Johnson discussed boosting trade links with world leaders at G7 summit
Prime Minister Boris Johnson has held a series of meetings with counterparts at the gathering in Biarritz.
Boris Johnson discussed boosting trade links with the leaders of Japan, Australia and Egypt on the final day of his first international summit.
The Prime Minister also talked about the crisis in Hong Kong in his meeting with Australian counterpart Scott Morrison.
The series of meetings came on the final day of the G7 summit, the Prime Minister’s debut on the world stage.
During their meeting in Biarritz, Mr Johnson and Japanese counterpart Shinzo Abe committed to pursuing an “ambitious free trade agreement” after Brexit, building on the existing deal with the EU.
In his meeting with Mr Morrison “the leaders discussed their enthusiasm for an enhanced and deep trading relationship once the UK leaves the EU”, Number 10 said.
A Downing Street spokeswoman added: “The two leaders were concerned about the current situation in Hong Kong, and agreed that it was paramount for all sides to remain calm and peaceful and to maintain Hong Kong’s high degree of autonomy as guaranteed by the legally binding joint declaration.”
There were more violent clashes during anti-government protests in Hong Kong over the weekend.

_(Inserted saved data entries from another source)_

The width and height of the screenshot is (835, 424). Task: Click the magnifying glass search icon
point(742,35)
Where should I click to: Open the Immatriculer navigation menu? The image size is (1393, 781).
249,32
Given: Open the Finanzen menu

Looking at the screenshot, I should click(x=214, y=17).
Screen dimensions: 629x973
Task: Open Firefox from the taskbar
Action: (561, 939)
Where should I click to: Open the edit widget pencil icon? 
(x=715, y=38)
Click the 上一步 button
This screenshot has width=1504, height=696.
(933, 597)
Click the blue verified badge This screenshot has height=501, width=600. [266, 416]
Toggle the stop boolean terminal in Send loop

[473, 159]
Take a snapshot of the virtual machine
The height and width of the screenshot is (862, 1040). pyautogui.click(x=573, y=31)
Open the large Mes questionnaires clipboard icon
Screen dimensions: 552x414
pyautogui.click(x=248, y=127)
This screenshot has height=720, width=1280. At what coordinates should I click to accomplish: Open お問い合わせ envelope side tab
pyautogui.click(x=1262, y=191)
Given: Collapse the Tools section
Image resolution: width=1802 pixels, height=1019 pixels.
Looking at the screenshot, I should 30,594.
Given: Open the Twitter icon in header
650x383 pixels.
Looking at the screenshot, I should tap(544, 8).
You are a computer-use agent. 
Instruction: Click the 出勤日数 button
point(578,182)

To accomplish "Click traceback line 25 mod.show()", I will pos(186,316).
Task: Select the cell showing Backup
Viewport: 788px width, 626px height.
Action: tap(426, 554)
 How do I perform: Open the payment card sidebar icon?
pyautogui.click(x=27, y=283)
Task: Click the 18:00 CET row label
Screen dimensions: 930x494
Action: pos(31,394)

Mr Johnson’s meeting with Egyptian president Abdel Fattah el-Sisi focused on their “shared desire to strengthen economic, trade and security cooperation”, Number 10 said.
The Prime Minister was also meeting outgoing Italian premier Giuseppe Conte on Monday.
In the main business on the agenda, the leaders of the G7 nations considered measures on protecting the environment, although Donald Trump’s chair was conspicuously empty at the start of the session.
The US president is a climate change sceptic who once had claimed it is a hoax that was invented by the Chinese.
Mr Johnson used the session to highlight a pledge of £10 million to help prevent the destruction of the Amazon.
As the G7 summit drew to a close, former prime minister Gordon Brown said the club made up of some of the world’s richest democracies was “impotent” because of its divisions.
Ahead of the summit, host Emmanuel Macron said there would not be a final communique, an agreed statement backed by all the leaders.
The 2018 G7 summit ended in farce as Mr Trump withdrew his support for the text and Mr Macron was keen to avoid a repeat performance.
Mr Brown told BBC Radio 4’s Today: “When you have got an organisation that cannot agree on a communique, that has got no agreed agenda, that’s got no agreement even on membership, and has broken down, as far as I can see, over the weekend into small huddles of individuals doing bilateral discussions – you’ve really got a leaderless world.
“It is rightly called by some the G Zero because the world seems to be more divided than I can remember.”